Key Responsibilities:
- Credit Risk Stress Testing: Develop and execute stress testing frameworks to assess credit portfolio vulnerabilities under adverse scenarios. This includes scenario design, data collection, model execution, and result interpretation.
- Model Development: Collaborate with risk modeling teams to enhance stress testing models, including probability of default (PD), loss given default (LGD), and exposure at default (EAD) models.
- Regulatory Compliance: Ensure compliance with regulatory requirements for stress testing, including those prescribed by the Federal Reserve, HKMA, Basel guidelines, and other regulatory bodies.

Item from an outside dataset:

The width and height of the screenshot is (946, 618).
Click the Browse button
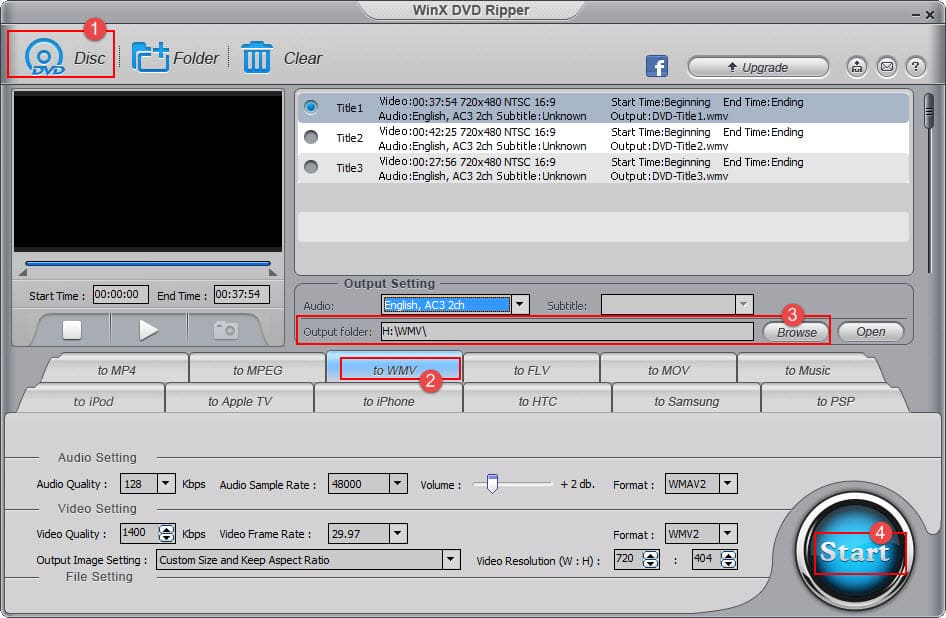click(796, 332)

- Data Analysis & Reporting: Analyze large datasets to identify trends, risks, and performance gaps. Provide insights through detailed reports to senior management and other stakeholders.
- Scenario Analysis: Create customized stress scenarios for specific market and credit risk factors such as changes in interest rates, unemployment, or housing market conditions.

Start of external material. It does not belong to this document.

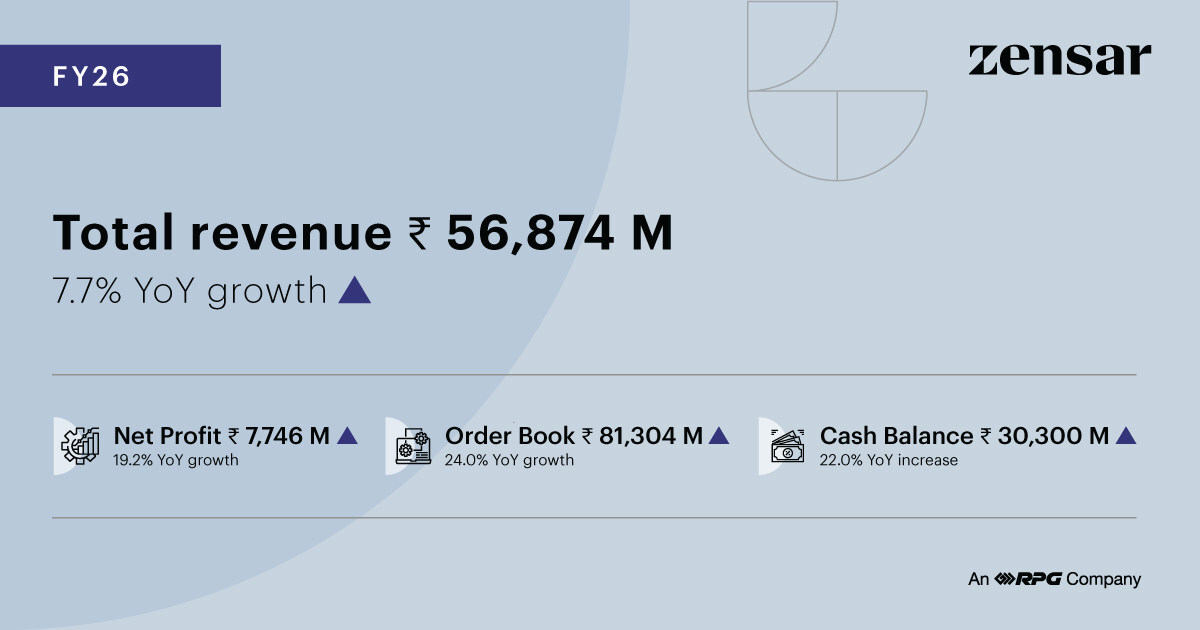Image resolution: width=1200 pixels, height=630 pixels.
Task: Select the Order Book ₹ 81,304 M figure
Action: (x=573, y=436)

- Documentation & Validation: Maintain thorough documentation of stress testing methodologies and validation efforts for both internal and regulatory audits.
Qualifications:
- Educational Background:
- Bachelor’s degree in Finance, Economics, Mathematics, Statistics, or a related field. Master’s degree or professional certifications such as CFA, FRM, or PRM are preferred.
- Experience:
- 1-4 years of experience in credit risk management, stress testing, or financial modeling, preferably in the banking or financial services sector.

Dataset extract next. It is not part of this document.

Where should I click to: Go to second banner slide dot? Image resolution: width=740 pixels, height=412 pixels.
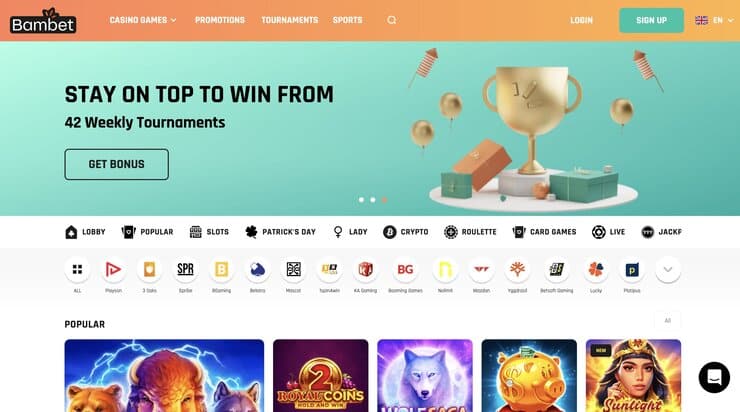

- Hands-on experience with regulatory stress testing frameworks (CCAR, DFAST, CECL) is highly desirable.
- Technical Skills:
- Proficiency in statistical and data analysis software (e.g., SAS, SQL).
- Strong knowledge of credit risk modeling, including PD, LGD, and EAD frameworks.
- Experience with SQL and other data querying tools is a plus.
- Regulatory Knowledge:
- Familiarity with global regulatory requirements (e.g., Basel III, IFRS 9, HKMA, MAS, CCAR, CECL ) related to credit risk stress testing.